From the HERMES website.

REMEMBERING AUSTRALIA’S PAST

Project Description:

This project aims to explore what pre-service History teachers know, understand, and believe is important about Australia’s past. Australia has experienced two decades of public struggle over the national narrative; concerns over whose history is being taught in schools; reports that teachers and school students find Australian history of little interest; and anxieties over what the public knows about the nation’s past. Much of the concern has been driven by survey research that expects an encyclopaedic knowledge of the past. Using an open-ended narrative methodology, this study seeks to find out what participants do know and imagine about the nation’s past when given the opportunity to tell Australia’s history in their own words.
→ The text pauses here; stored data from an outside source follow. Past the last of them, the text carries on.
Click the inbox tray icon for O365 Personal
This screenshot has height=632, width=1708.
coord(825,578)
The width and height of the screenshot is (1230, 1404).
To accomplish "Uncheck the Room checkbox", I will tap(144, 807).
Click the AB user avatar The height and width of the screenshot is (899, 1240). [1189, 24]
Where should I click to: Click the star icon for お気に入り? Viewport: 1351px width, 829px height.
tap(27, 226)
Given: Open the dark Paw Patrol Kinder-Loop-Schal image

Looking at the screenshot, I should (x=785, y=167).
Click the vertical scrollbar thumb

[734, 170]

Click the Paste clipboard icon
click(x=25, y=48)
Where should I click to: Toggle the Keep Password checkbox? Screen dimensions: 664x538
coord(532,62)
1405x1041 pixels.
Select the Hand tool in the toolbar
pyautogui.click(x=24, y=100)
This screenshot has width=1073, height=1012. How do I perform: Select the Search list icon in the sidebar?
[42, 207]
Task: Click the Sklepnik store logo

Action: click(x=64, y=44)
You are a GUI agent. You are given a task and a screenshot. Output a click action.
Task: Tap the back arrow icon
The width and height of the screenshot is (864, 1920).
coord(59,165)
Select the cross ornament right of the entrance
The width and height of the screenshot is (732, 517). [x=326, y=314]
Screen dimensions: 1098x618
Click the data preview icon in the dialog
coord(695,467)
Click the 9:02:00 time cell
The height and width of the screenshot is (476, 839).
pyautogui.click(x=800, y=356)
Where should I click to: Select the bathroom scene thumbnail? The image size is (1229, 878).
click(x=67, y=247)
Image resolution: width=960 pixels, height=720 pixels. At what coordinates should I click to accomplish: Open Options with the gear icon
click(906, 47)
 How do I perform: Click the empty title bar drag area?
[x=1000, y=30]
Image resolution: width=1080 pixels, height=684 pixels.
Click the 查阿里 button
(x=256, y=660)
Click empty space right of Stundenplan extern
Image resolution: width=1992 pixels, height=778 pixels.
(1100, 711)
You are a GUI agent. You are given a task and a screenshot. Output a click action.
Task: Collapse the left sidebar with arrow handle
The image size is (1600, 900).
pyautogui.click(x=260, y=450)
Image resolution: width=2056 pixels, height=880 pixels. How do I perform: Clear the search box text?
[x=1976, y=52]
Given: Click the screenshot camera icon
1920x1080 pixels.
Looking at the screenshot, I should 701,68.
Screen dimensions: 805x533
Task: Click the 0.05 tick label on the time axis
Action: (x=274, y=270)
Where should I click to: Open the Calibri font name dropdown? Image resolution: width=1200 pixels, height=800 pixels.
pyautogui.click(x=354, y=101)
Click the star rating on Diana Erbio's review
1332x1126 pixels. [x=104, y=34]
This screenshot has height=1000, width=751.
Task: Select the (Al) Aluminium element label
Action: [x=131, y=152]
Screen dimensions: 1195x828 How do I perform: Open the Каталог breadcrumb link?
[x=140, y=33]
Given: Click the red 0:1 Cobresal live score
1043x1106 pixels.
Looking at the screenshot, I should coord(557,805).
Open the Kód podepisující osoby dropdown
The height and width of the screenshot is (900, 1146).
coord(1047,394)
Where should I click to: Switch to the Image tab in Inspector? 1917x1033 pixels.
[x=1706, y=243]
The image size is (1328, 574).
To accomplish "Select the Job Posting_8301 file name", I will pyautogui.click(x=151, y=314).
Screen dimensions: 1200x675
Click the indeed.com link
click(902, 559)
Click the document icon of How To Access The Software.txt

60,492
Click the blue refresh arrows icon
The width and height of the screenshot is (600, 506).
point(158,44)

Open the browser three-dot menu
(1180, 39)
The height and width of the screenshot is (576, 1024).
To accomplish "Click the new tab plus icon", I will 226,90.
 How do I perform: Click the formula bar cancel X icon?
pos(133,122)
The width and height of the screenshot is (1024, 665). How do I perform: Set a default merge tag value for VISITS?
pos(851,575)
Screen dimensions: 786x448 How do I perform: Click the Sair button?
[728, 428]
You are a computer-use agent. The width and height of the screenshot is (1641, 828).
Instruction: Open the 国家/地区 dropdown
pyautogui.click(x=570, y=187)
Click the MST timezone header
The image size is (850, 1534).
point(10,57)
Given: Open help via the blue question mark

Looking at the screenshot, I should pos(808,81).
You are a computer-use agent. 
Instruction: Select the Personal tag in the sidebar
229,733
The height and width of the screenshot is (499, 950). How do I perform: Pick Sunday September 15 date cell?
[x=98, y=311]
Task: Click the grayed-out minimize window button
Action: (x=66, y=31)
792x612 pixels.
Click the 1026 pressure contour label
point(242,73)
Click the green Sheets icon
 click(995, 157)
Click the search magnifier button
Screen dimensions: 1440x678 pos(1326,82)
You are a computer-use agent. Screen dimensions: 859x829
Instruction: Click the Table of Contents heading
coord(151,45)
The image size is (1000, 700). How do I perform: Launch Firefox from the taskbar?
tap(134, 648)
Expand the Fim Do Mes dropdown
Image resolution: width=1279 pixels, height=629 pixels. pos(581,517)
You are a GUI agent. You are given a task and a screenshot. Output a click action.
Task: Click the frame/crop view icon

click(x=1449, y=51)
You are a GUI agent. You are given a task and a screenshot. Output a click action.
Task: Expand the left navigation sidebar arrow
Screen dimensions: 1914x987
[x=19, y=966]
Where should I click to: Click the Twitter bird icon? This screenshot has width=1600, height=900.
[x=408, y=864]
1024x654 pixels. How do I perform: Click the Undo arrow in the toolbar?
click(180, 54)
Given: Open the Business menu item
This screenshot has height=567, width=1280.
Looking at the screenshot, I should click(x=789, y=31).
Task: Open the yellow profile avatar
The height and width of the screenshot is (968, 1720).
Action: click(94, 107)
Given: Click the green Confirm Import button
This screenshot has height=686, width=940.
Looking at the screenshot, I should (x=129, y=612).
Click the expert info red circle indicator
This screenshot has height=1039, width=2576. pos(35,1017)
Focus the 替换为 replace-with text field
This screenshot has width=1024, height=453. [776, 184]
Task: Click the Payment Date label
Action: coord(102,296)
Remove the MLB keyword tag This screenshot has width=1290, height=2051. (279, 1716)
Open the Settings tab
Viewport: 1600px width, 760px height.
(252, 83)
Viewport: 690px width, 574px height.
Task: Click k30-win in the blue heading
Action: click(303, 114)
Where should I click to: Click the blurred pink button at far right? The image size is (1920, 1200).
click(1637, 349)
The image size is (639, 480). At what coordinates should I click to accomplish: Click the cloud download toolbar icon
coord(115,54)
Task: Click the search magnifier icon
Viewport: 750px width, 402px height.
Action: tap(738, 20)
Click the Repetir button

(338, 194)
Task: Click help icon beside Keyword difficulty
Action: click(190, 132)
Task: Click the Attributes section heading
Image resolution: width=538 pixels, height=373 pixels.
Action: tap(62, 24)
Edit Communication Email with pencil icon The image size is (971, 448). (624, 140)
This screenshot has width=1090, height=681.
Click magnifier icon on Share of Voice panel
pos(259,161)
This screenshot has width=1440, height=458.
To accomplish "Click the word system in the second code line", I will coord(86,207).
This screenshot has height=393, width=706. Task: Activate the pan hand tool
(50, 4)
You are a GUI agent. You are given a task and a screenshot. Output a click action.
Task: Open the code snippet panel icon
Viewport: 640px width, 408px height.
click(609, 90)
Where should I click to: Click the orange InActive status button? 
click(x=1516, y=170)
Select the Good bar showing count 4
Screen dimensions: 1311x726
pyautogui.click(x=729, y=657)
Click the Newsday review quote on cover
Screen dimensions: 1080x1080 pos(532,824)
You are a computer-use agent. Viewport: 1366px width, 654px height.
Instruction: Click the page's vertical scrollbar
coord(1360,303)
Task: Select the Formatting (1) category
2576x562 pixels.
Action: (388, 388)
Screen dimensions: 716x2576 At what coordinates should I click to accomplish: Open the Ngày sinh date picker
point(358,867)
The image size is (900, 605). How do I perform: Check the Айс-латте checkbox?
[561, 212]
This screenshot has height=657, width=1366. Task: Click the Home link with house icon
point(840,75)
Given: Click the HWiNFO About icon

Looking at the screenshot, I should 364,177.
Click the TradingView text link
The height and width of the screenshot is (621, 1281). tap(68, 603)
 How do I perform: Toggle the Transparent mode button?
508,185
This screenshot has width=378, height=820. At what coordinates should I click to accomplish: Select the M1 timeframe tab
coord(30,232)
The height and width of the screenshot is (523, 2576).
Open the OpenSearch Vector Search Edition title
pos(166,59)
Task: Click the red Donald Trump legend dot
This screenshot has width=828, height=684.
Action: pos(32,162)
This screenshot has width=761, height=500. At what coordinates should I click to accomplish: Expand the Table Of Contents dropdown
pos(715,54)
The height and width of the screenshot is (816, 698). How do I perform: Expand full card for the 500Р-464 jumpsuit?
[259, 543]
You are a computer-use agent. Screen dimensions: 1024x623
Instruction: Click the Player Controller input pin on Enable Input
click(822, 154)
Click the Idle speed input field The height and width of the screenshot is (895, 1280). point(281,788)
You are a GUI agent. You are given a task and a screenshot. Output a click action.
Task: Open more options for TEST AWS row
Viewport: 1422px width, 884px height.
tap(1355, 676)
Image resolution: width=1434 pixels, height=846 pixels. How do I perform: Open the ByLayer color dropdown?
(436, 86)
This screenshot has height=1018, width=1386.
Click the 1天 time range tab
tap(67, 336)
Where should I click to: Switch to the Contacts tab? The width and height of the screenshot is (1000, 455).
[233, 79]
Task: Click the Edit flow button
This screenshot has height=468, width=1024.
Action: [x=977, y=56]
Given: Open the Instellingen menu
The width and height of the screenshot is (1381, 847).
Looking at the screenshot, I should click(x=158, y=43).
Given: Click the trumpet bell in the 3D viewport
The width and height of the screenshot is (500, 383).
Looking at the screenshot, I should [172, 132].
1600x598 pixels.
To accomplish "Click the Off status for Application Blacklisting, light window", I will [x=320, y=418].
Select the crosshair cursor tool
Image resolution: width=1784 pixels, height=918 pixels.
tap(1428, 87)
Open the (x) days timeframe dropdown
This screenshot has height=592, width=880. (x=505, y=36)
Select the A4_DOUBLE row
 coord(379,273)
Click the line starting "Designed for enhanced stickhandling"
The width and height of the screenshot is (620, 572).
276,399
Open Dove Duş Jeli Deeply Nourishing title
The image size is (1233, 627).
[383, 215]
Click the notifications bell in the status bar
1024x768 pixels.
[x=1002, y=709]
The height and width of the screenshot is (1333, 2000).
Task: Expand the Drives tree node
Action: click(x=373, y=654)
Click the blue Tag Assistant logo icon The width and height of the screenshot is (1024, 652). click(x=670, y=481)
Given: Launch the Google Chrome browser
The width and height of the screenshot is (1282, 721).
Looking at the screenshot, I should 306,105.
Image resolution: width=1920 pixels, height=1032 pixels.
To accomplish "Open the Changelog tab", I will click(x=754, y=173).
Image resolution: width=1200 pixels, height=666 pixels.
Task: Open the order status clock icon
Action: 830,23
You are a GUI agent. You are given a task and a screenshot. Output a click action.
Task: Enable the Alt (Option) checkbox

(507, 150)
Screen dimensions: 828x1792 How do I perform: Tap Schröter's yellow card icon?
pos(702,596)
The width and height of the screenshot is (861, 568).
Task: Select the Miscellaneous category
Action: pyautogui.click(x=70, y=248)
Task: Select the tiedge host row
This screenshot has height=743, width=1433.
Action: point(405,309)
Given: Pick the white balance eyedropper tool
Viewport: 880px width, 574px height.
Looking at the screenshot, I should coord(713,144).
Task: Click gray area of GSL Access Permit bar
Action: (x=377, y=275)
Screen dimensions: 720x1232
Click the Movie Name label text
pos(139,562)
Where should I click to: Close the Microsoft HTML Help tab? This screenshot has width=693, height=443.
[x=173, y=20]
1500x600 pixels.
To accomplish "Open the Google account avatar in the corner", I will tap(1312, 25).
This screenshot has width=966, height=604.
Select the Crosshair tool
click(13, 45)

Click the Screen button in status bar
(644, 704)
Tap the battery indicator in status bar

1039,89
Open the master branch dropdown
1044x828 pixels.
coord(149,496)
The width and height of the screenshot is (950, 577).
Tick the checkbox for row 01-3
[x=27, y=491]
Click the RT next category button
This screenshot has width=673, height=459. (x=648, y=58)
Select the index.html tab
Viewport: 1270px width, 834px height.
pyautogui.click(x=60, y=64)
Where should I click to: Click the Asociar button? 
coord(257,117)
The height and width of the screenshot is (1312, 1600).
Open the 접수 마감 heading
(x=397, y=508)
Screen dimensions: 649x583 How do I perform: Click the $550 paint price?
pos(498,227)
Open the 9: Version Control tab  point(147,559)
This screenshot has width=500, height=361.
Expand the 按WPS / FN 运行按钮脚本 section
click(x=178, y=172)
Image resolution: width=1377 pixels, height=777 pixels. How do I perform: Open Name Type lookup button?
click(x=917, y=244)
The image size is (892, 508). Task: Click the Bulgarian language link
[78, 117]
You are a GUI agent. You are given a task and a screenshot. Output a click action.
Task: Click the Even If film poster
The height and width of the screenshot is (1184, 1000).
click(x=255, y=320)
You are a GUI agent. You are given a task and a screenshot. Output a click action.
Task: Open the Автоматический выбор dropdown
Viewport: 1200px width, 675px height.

The project draws upon a generative research methodology developed by Professor Jocelyn Létourneau (2006) and used over the past decade to investigate the historical consciousness of over 4,000 young French Canadians [See www.tonhistoireduquebec.ca for more details on the Canadian work that inspired our project]. Pioneered in Québec, the methodology has been appropriated by numerous scholars throughout Europe. Létourneau’s method involved approaching a room of participants with the invitation to “Please present or account for the history of Québec since the beginning, the way you see it, remember it, or understand it”. The RAP project seeks to adapt this methodology for an Australian pilot project. Currently, over one-hundred narratives have been collected from first-year pre-service History teachers, and the Research Team is in the process of analysing these narratives for what they tell us about the historical consciousness of pre-service history teachers.

Principal Researchers: Dr Robert Parkes, Dr Debra Donnelly, Dr Heather Sharp, Dr Josephine May, Dr Catherine Hart, and Dr Paul Zanazanian.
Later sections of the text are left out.